This problem statement has been featured in a different question, but the user who posted that question was asking about clarification of the definitions within the problem statement, while I am trying to verify my solution, so I don't believe this should be considered as a repost. One important nuance here is that we're supposed to solve this problem without having been 'taught' anything about order statistics and sample sizes, just treating it as a problem like any other joint distribution problems that we have been doing (i.e. just figuring out the region of integration, and solving the integrals.)
My attempt:
Define $R = |X_2 - X_1|$.
For $r\in(0,1)$, $P(R<r) = P(|X_2 - X_1| < r) = 2P(X_2 - X_1 < r)$ by symmetry.

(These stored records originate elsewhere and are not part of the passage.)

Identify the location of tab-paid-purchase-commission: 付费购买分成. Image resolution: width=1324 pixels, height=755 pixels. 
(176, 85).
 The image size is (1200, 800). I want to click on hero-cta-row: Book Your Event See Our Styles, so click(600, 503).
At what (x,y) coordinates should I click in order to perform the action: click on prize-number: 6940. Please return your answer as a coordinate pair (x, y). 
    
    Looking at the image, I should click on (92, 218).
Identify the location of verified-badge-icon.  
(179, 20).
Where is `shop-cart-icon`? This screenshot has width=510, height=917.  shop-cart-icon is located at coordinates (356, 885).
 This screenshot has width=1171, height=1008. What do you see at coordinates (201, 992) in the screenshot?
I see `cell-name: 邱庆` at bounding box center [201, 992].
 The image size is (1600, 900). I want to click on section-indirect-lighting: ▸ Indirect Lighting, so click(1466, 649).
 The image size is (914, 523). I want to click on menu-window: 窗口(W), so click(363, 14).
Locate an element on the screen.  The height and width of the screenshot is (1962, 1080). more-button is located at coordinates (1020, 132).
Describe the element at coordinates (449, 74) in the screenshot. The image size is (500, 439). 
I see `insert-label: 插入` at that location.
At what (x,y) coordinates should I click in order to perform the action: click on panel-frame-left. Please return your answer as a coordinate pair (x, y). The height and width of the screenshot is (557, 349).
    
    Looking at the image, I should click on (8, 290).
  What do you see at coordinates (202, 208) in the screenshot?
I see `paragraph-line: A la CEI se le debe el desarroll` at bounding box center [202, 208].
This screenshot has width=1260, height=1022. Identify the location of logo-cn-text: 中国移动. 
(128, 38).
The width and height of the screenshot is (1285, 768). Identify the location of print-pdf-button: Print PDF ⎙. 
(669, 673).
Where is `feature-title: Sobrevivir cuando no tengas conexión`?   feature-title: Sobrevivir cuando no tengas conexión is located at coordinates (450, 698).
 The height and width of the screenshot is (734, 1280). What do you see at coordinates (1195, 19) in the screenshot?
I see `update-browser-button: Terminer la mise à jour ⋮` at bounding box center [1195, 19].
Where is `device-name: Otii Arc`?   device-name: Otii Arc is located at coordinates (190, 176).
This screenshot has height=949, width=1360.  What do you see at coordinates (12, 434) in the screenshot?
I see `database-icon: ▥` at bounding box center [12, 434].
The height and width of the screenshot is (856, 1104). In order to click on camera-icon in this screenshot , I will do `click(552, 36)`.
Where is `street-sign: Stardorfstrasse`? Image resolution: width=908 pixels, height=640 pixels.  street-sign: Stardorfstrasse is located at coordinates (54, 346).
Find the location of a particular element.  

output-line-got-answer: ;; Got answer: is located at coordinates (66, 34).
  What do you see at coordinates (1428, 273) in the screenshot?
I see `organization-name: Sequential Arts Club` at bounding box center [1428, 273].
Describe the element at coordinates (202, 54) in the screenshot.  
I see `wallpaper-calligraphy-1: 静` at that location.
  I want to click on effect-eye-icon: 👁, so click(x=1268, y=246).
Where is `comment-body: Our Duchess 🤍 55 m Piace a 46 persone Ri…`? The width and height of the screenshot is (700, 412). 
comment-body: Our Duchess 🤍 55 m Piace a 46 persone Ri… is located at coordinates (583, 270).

Computing $P(X_2 - X_1 < r):$
$\displaystyle{P(X_2 - X_1 < r) = \iint_{x_2-x_1<r}f_{X_1}(x_1)f_{X_2}(x_2)dx_1dx_2 = \int_0^{r}\int_{0}^{r+x_1}(2x_1)(2x_2)dx_2dx_1}$.
I am a little unconfident that I chose the correct limits of integration, and that I set up everything else correctly so far. But if I did, then computing this integral yields $\frac{17}6r^4, r\in(0,1)$. Thus, (and apologies for my poor MathJax):
$F_R(r) = 1$ when $r\geq1$,
$F_R(r) = \dfrac{17}3r^4$ when $r\in(0,1)$,
$F_R(r) = 0$ when $r\leq0$.
Differentiation yields that:
$f_R(r) = \dfrac{68}3r^3$ when $r\in(0,1)$,
$f_R(r) = 0$ when $r\notin(0,1)$.
Everything check out?
We are interested in the probability mass in the region $R = \{(x_1,x_2): |x_1 - x_2| \leq r, x_1 \in [0,1], |x_2| \in [0,1] \}$. This is essentially the region in the unit square between the lines $x_2 = x_1 - r$ and $x_2 = x_1 + r$. To simplify our calculation, we will calculate the region in the unit square outside $R$. Since, by symmetry the mass of the region below the line $x_2 = x_1 - r$ is the same as that of above the line $x_2 = x_1 + r$ (as you have already noted), we will only compute the former. Denoting it by $p$, we have, \begin{align*} p & = \int_{r}^1 \int_{0}^{x_1 - r} (2x_1) \cdot (2x_2) \ \mathrm{d}x_2 \ \mathrm{d}x_1 \\ & = \int_{r}^1 2x_1(x_1 - r)^2 \ \mathrm{d}x_1 \\ & = 2\int_{r}^1 [r(x_1 - r)^2 + (x_1 - r)^3] \ \mathrm{d}x_1 \\ & = \frac{2r(1 - r)^3}{3} + \frac{(1 - r)^4}{2}. \end{align*}
Thus, the required probability is $1 - 2p$.